▶ _Assignment_
Find the line with "This screenshot has" in the records below, then please transcribe it and every later line exactly, omitting the pictures and adding nothing.

[Data extracted from a collection]
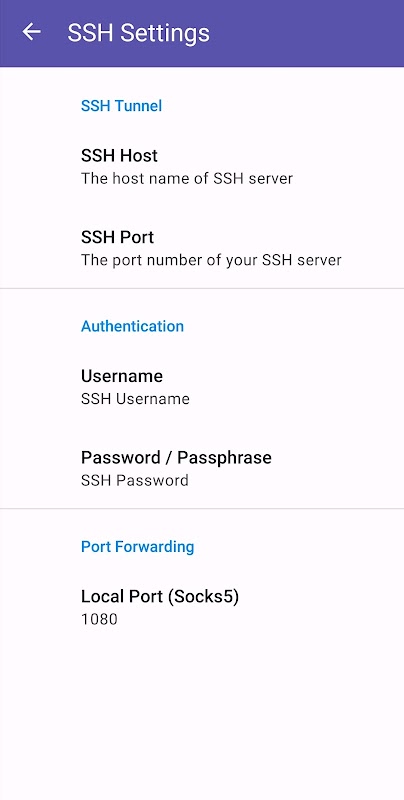Click divider line below SSH Port
The width and height of the screenshot is (404, 800).
point(202,289)
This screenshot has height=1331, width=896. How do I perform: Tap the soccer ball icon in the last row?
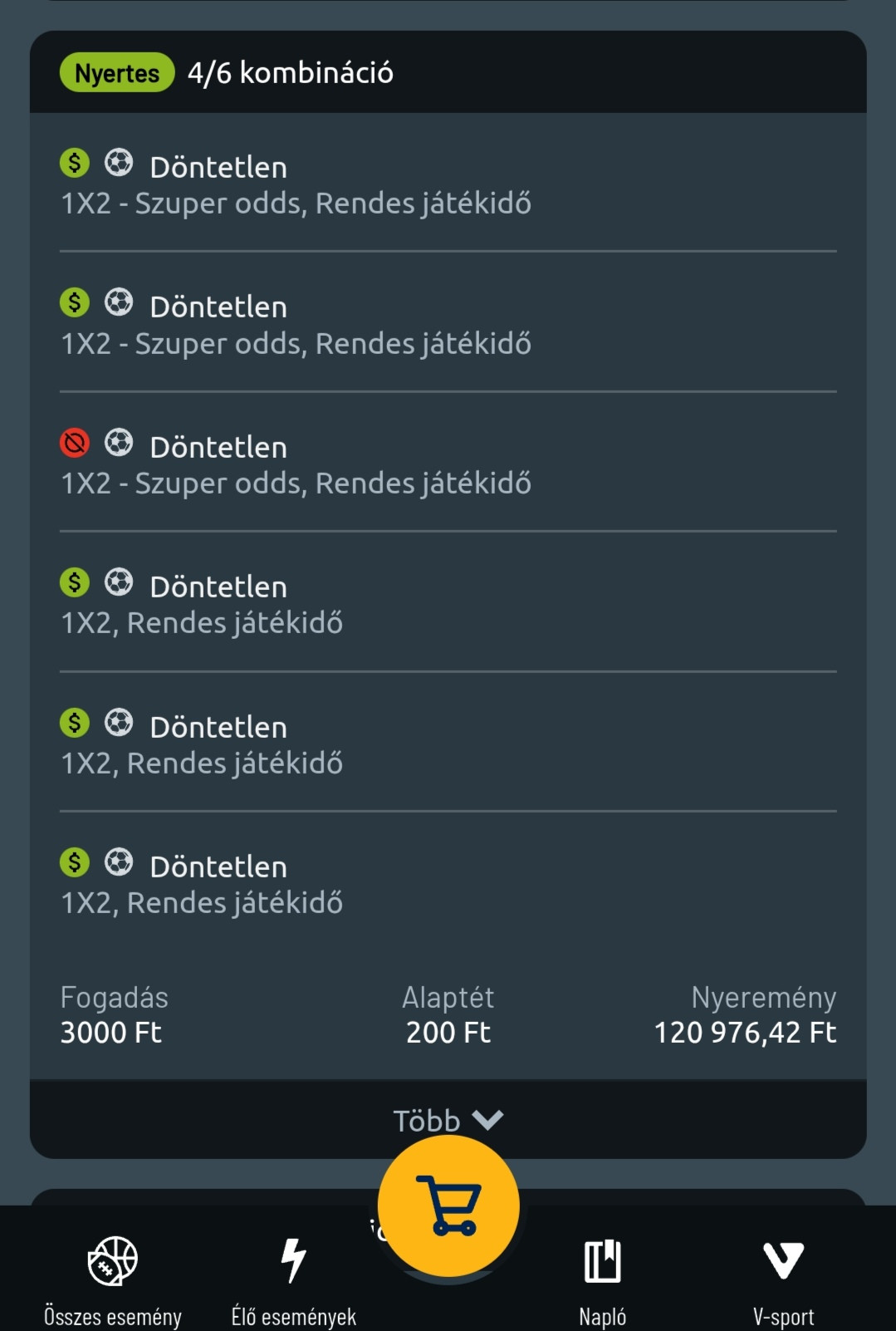tap(119, 862)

▶ _Answer box_
This screenshot has height=1331, width=896. How do I perform: Tap the soccer ball icon in the last row?
tap(119, 862)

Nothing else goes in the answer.